NEW YORK - Sit in the front row of "Evil Dead: The Musical" and the set
itself seems ready to attack.

A stuffed beaver, one of the gleefully tacky decorations of the cabin stage
set, stares you down with menace. A trophy moose gazes from the wall with
appropriate hopelessness. Woods seem to creep up on you, and the stage floor
seems angled so that any splashing blood will hit you dead in the face.

Which, of course, it will.

The first rows of the show, opening off-Broadway Nov. 1 at New World Stages,
are reserved as a "Splatter Zone" where guests "can pretty much count on
getting hosed down by blood," in the words of Christopher Bond, the
musical's 29-year-old co-director.

The blood comes courtesy of chain saws and other cutting implements used to
dispel the ranks of demon-possessed bodies throughout the show.

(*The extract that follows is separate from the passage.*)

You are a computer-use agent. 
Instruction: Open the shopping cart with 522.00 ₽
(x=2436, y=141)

The musical goes for laughs over gore, calculating that fans appreciate the
"Evil Dead" films for their camp as well as their grotesque qualities. No
one will leave scared, and every pail of blood is spilled in good fun.

Twenty-seven-year-old Danny Diaz, who emerged soaked from a recent show
after sitting in the splatter zone, said there was no question the musical
lived up to the movies.

"They kind of updated it a little bit, but it kept having everything that
was a part of the story," he said.

That story includes so many elements - from possessed friends to
decapitations, all delivered as deadpan black comedy - that the show's
creative team decided the only way to ramp up the story was to set it to
music with such songs as "Look Who's Evil Now," "What the (Expletive) Was
That" and "Do the Necronomicon."

"Everybody leaves here with a smile on their faces and blood on their
shirts," says George Reinblatt, who wrote the book and lyrics.

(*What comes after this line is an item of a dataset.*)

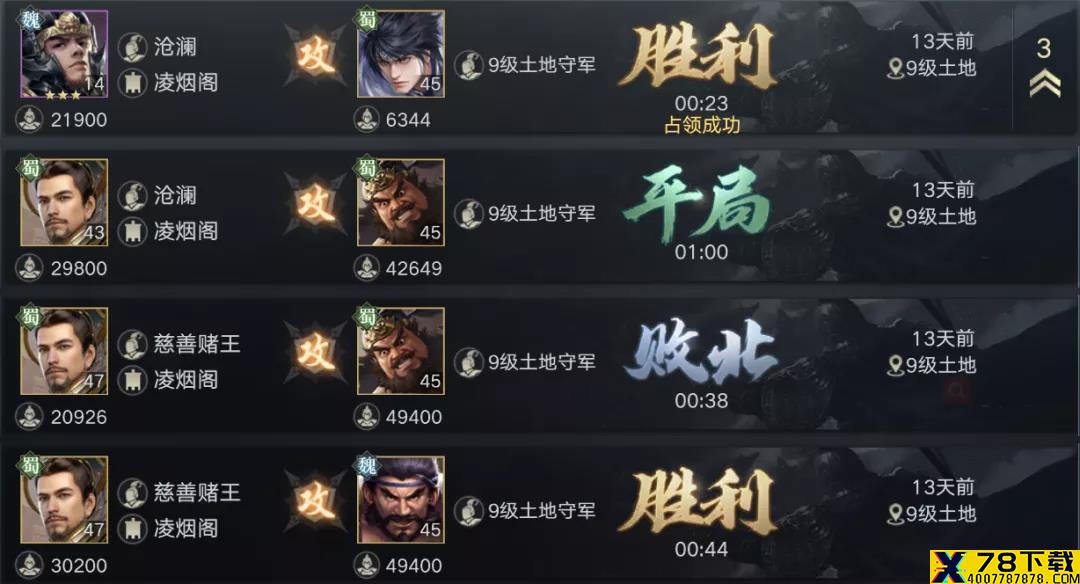Click the troop icon beside 42649
1080x584 pixels.
[x=367, y=268]
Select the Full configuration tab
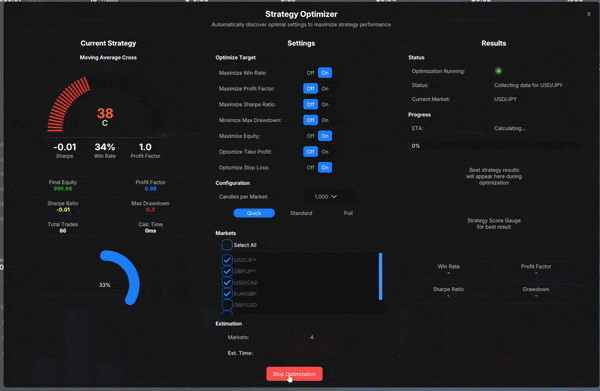Image resolution: width=600 pixels, height=391 pixels. pos(348,213)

Bond was working in a video store when he first saw "Evil Dead" and sensed
it could become an heir to "The Rocky Horror Picture Show," a production on
which he had worked.

He recruited Reinblatt, a fellow graduate of Queen's University in Kingston,
Ontario, as well as another fellow graduate, Frank Cipolla, who serves as
musical supervisor.

The production has taken over the post-collegiate lives of all three -
Cipolla is 31, and Reinblatt and Bond are 29 - as they've brought the show
from Ontario to New York.

Together they combined elements of both the low-budget "Evil Dead" and the
better-budgeted (and far funnier) "Evil Dead 2." Teens visiting a cabin in
the woods, led by the sturdy jawed Ash, accidentally read a spell that
unleashes demons. The demons quickly get down to possessing everyone they
can, as well as Ash's hand.

Actor Bruce Campbell is a cult hero for his performance as Ash - a role that
requires charm, heroism, bone-dry humor and cutting off that bedeviled
appendage. But the creators have found a worthy musical replacement in Ryan
Ward. His lanky heroics anchor the show.

This being "Evil Dead," no one takes anything too seriously. In an
interview, the creators stressed that the show is one to see with your pals,
preferably after a few drinks.

In the spirit of the original "Evil Dead," the show initially pulled in
favors from friends and relied on a cast of unknowns.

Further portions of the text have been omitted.